Here are some discoveries:
I printed a photo of a willow tree on Painted Treasures, a transfer-like sheet of cloth that has a removable paper backing. After it goes through the printer and dries, remove the backing and you have a perfect photo on a piece of cloth. For Rosaland, it can go on a quilt. For me, it’s a journal page in the rough.
Rosaland used Lutradur as a painting surface. I love the color as well as the translucency of this piece.
I painted half a transparency sheet with white matte grounds and left the other half bare. The painted half held the photo of the clouds, the unpainted half held my fingerprints as they wiped off the ink. Creativity is messy business.
My favorite result of the evening was using the iron-on TAP on a block of wood. The iron may not have been hot enough, but the result was wonderful to me. It looks like a Japanese woodblock print, but with much room for interpretation. Is it a tree in the wind? A snow scene with a tree and a fence? It’s actually the same willow as the fabric transfer, but in experimental form.
Finally, Rosaland and I always save our paper towel clean-up sheets. They make great background for another project.
I’m exploring old blog posts this morning. I did a color pencil drawing on batik fabric, then I did a photo transfer of the drawing onto printed treasures.

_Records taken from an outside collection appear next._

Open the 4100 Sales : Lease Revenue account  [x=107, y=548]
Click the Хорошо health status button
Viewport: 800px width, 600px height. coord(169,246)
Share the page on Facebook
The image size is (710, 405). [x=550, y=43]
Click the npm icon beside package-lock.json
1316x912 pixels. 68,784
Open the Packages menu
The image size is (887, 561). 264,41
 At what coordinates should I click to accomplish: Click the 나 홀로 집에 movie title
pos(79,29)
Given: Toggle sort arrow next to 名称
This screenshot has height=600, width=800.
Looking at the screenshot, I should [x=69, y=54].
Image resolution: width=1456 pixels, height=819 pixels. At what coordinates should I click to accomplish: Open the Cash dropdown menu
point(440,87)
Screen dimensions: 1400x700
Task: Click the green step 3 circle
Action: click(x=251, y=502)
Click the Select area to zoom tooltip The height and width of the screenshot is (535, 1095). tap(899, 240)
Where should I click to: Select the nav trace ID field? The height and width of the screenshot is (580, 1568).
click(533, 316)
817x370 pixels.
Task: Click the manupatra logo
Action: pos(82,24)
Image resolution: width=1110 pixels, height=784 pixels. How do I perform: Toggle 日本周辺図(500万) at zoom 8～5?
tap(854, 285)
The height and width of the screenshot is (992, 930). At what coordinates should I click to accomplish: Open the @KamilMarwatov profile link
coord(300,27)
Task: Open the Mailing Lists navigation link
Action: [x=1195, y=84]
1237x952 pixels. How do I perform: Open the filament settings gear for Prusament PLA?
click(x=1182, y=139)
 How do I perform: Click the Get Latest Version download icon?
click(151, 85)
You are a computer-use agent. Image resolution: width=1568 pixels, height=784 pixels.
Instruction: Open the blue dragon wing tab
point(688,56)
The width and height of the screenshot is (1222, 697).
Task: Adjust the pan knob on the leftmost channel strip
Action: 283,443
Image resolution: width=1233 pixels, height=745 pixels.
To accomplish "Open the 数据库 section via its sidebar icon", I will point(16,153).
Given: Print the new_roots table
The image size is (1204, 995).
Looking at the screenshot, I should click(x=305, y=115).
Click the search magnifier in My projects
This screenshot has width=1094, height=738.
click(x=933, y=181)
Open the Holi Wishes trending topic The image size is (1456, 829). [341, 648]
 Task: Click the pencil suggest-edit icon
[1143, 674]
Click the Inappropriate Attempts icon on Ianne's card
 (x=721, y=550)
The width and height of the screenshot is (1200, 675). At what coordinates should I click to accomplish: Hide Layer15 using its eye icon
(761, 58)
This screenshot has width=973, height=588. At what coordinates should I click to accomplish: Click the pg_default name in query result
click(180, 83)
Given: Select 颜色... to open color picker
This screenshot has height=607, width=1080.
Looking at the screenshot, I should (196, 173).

After that I went to my sewing machine and punched up the drawing with decorative threads and free motion embroidery. The results were stunning! I always get tons of great ideas from you. Thanks Quinn!
Free-motion is a lot of fun. It requires some practice, but the result, as you said, is punched-up art! Your ideas are really cooking this week!
You guys sound like a blast. Heck, just reading your blog entry was a blast!
You would be the perfect person to join us–you are only a day or so away!
Hi Quinn, these are beautiful. That bright blue sky transfer is AMAZING! Best wishes from germany, tj
The photo with the woodblock photo transfer is to me so powerful and dreamlike at the same time and I see a panther or two panthers in movement, or maybe I see two cheetahs in a beautiful landscape from our dreamtimes.
I love it!
Dream time is the time we are awake to possibility. I’m so glad you like this woodblock.
this is what I miss, working in my little vacuum in Cheyenne, not able to to farther afield. INCHES of snow on the ground today… experimenting with new silk fabrics and beginning a new quilt.
We don’t get out in the summer, Phil. It’s too hot. We get all our hiking, visiting, meetings, and DOing done in winter months. Once it gets really hot, and you guys are having fun, we are estivating–the summer form of hibernating.
To me, that IS a perfect transfer!
That is exactly what Rosaland and I thought, too!
What fun play dates you have… I mean Artist Dates! It’s always more fun to have someone to laugh with when doing experiments like that! Thanks for sharing your results. I’m feeling some play time approching!
It’s so much fun not to have a completion goal. I’m sure if I had to make a perfect transfer onto the wood, I would have wept. Because we were experimenting, we laughed and loved the abstract result.
These were amazing experiments, love them and that wood transfer is fantastic!
Working without a specific goal opens so many doors!